## Written instruction
Copy out the Four White Horses lesson plan below word for word, from its date line through the final step of the first session.

## Selected excerpt
============================================================
Saturday, October 26, 2013

Four White Horses (Grades 4-6, Music and Language Arts)

Students learn Four White Horses by rote using actions, learn the corresponding hand-clapping game, develop stories about the song, and develop new ways to play the game.

A recording of Four White Horses (, writing materials, space for movement


First Session: Learn the song by rote
  • Listen to Four White Horses and clap on "hey" (or "ay")
  • Listen again and clap on "hey"
  • Listen again and add actions on "up" (raise hands high above the head)
  • Repeat and add actions on "rainy day" (fingers wiggle and fall)
  • Develop actions for "shadow play" and repeat
  • Continue repeating, adding actions for other parts of the song (come on, four white horses, on a river, ripe banana)
  • Repeat the entire song with actions; invite all participants to sing along (Let them just listen if they want to up until this point when everyone is invited to sing along. However, if they choose to sing along prior, that's okay.)
  • Repeat the entire song again without the vocal model; see if the students can carry the song on their own. Usually they can at this point.
============================================================
## Data section
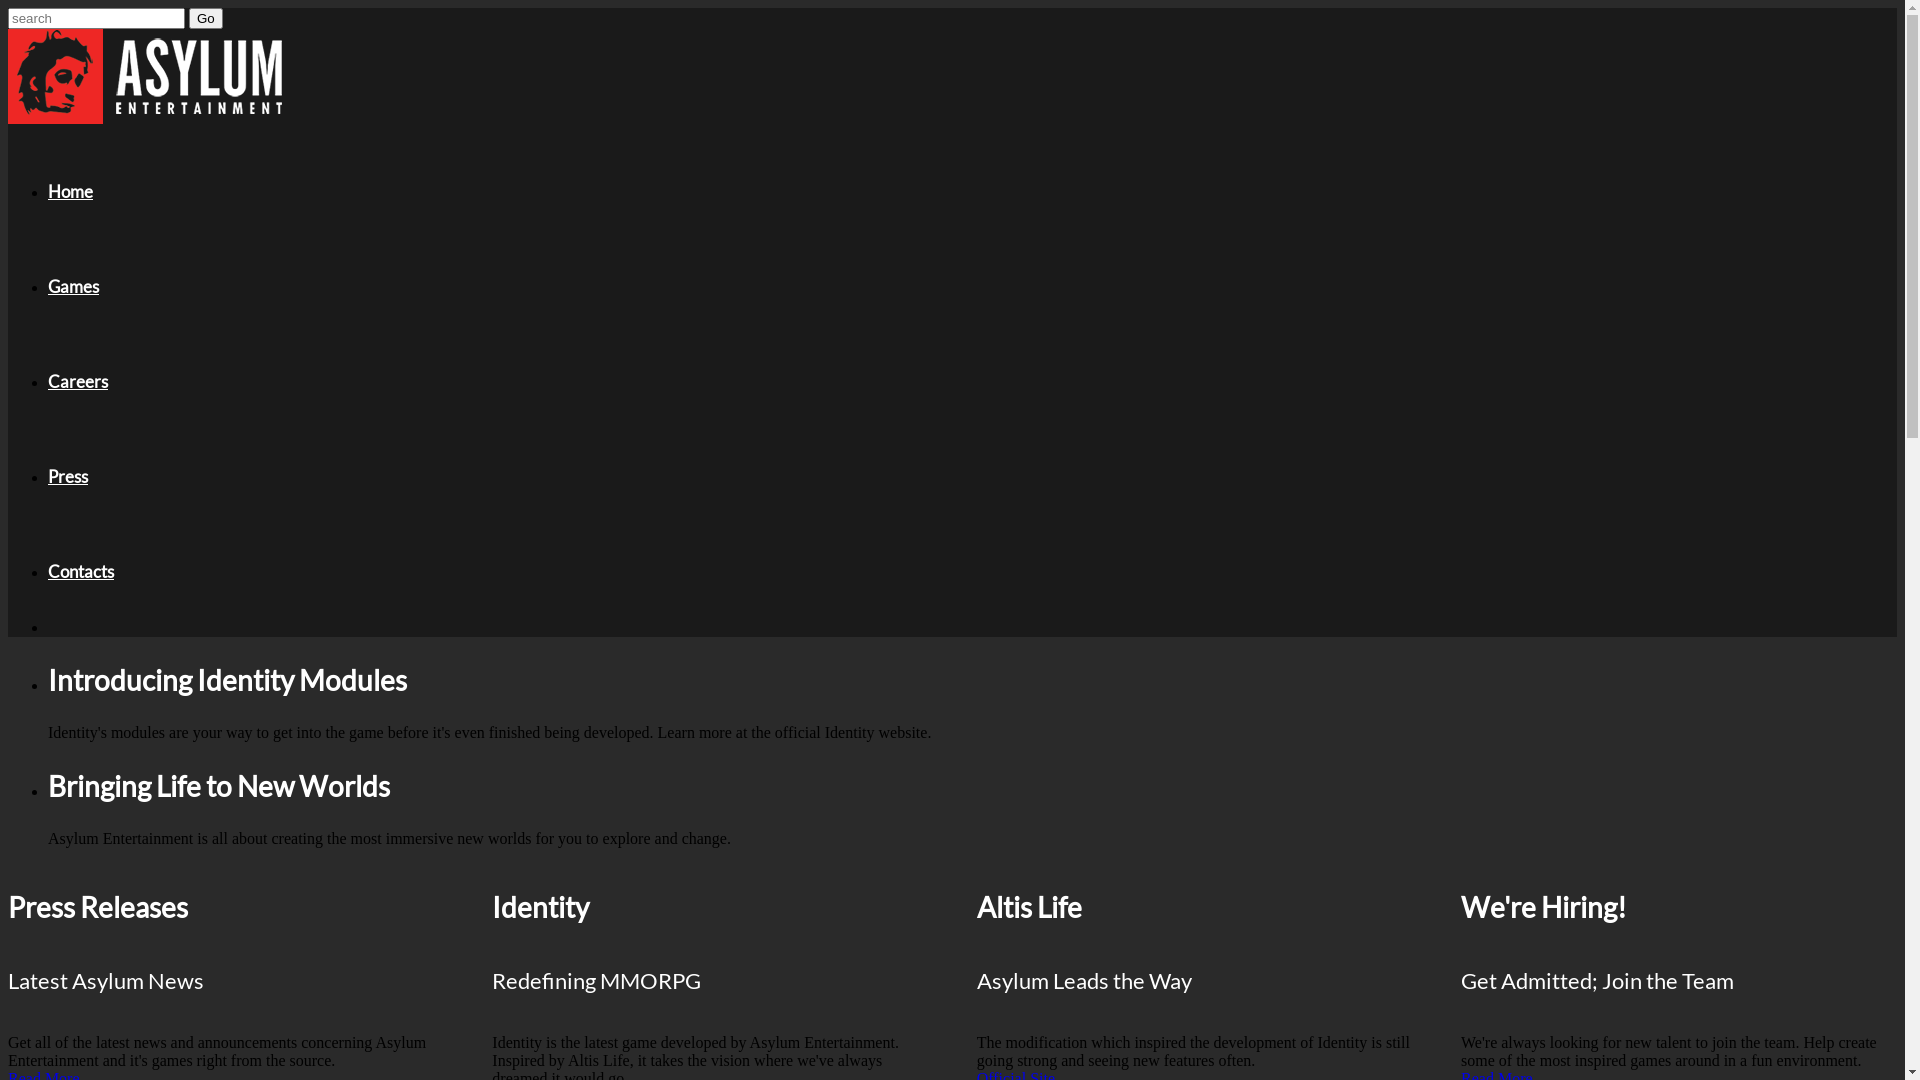 The height and width of the screenshot is (1080, 1920). Describe the element at coordinates (70, 191) in the screenshot. I see `'Home'` at that location.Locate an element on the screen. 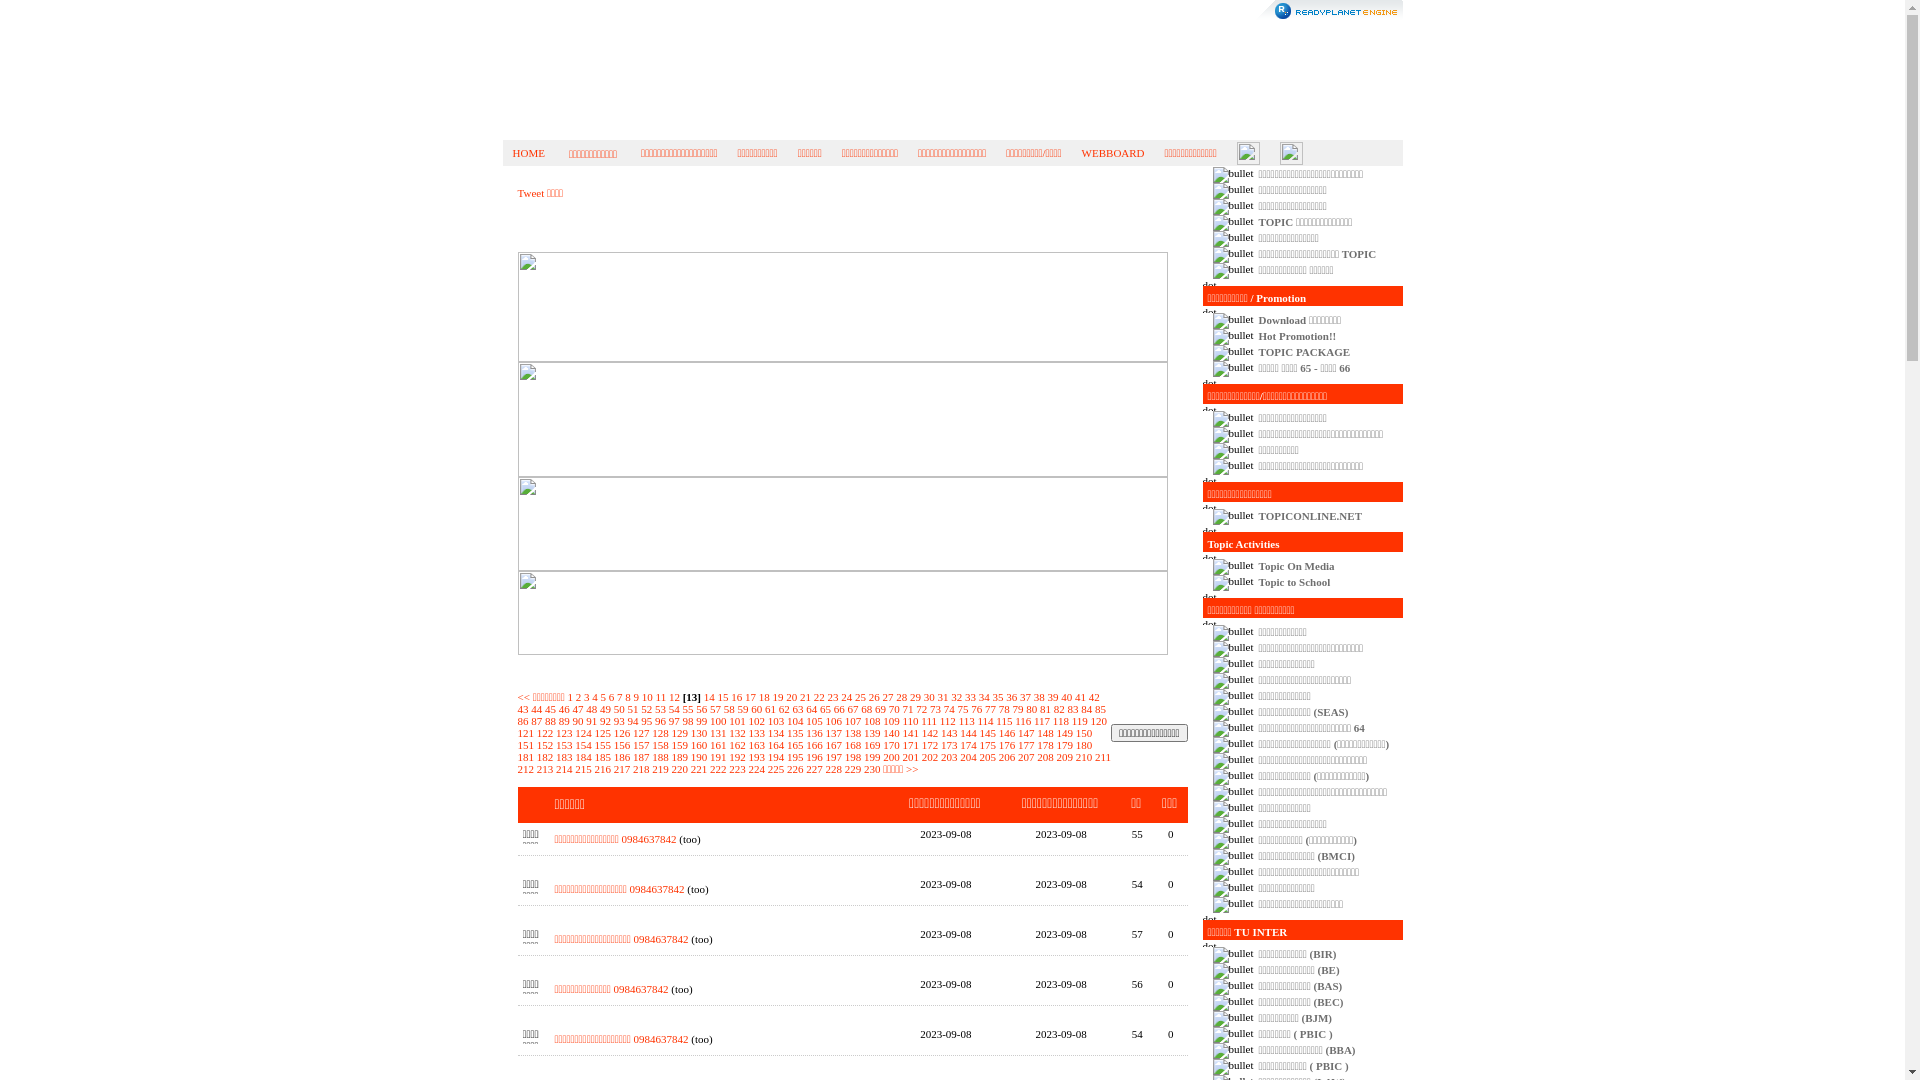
============================================================
## Right answer
Saturday, October 26, 2013

Four White Horses (Grades 4-6, Music and Language Arts)

Students learn Four White Horses by rote using actions, learn the corresponding hand-clapping game, develop stories about the song, and develop new ways to play the game.

A recording of Four White Horses (, writing materials, space for movement


First Session: Learn the song by rote
  • Listen to Four White Horses and clap on "hey" (or "ay")
  • Listen again and clap on "hey"
  • Listen again and add actions on "up" (raise hands high above the head)
  • Repeat and add actions on "rainy day" (fingers wiggle and fall)
  • Develop actions for "shadow play" and repeat
  • Continue repeating, adding actions for other parts of the song (come on, four white horses, on a river, ripe banana)
  • Repeat the entire song with actions; invite all participants to sing along (Let them just listen if they want to up until this point when everyone is invited to sing along. However, if they choose to sing along prior, that's okay.)
  • Repeat the entire song again without the vocal model; see if the students can carry the song on their own. Usually they can at this point.